Find "Task: Open the user profile avatar" in the entries below; copy that line through the last, exactly, with no pictures.

[Collected data]
+ + + + +
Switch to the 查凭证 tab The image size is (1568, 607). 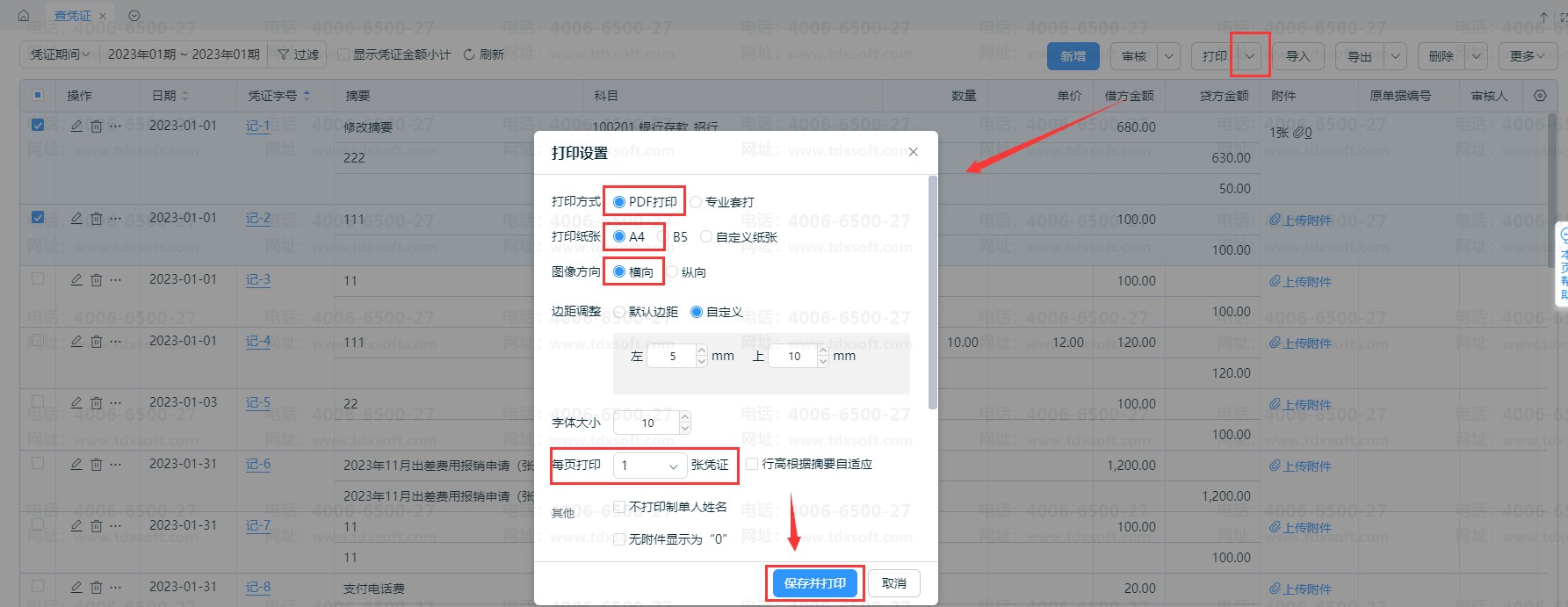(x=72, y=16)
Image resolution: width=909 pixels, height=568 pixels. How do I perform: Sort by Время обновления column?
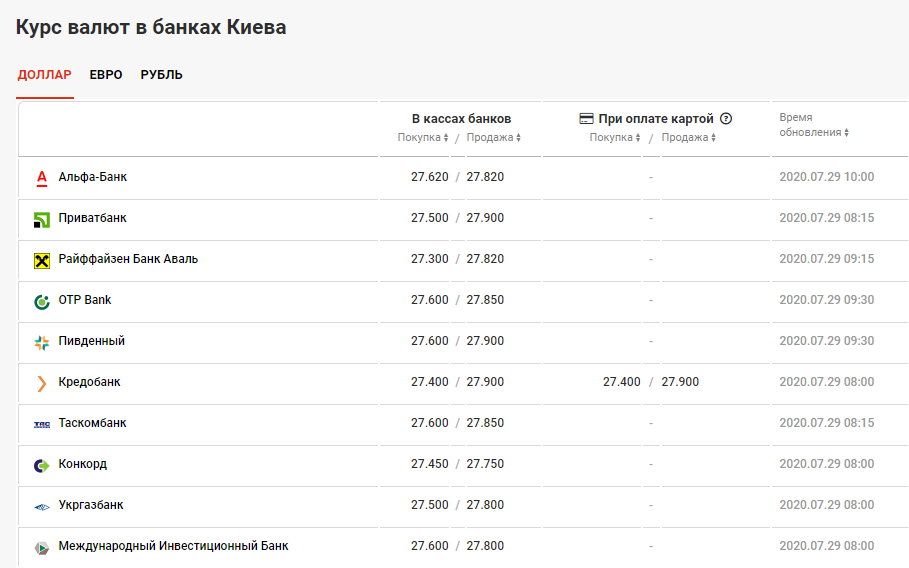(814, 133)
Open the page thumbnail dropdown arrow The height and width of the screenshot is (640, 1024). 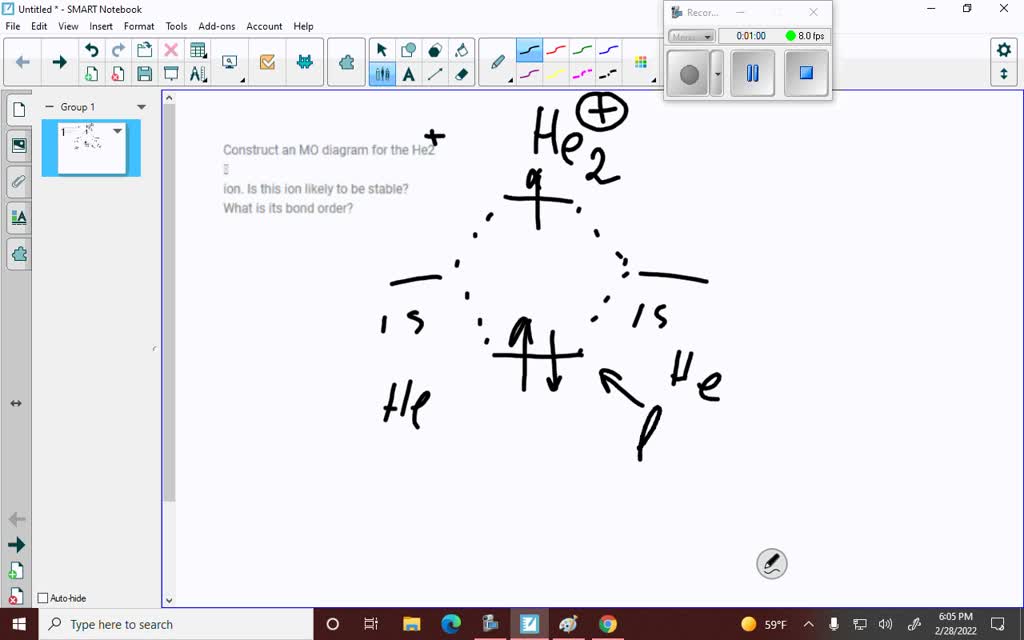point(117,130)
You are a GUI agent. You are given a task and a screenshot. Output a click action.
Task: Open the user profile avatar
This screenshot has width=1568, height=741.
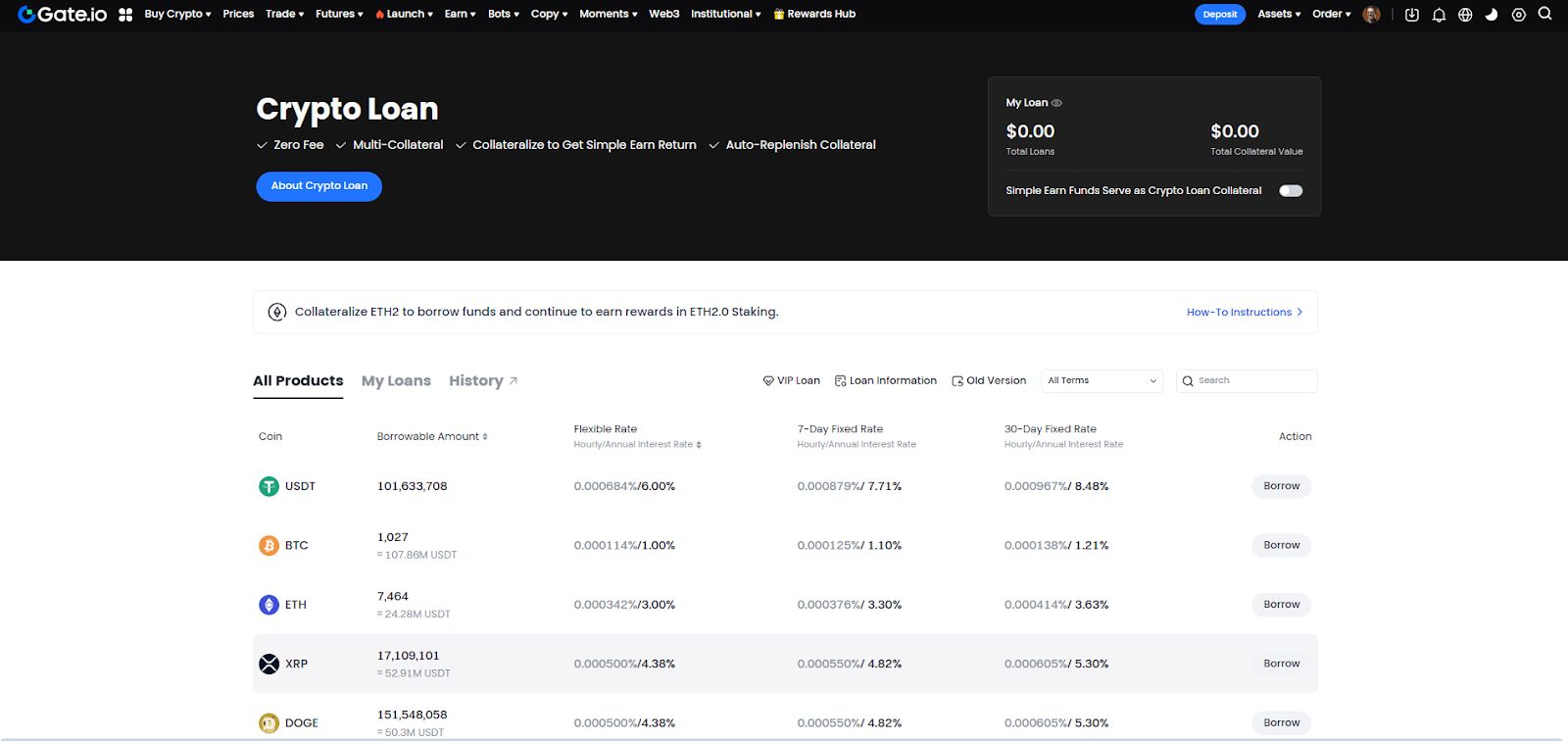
+ + + + +
**Answer for this exercise**:
Task: Open the user profile avatar
This screenshot has width=1568, height=741.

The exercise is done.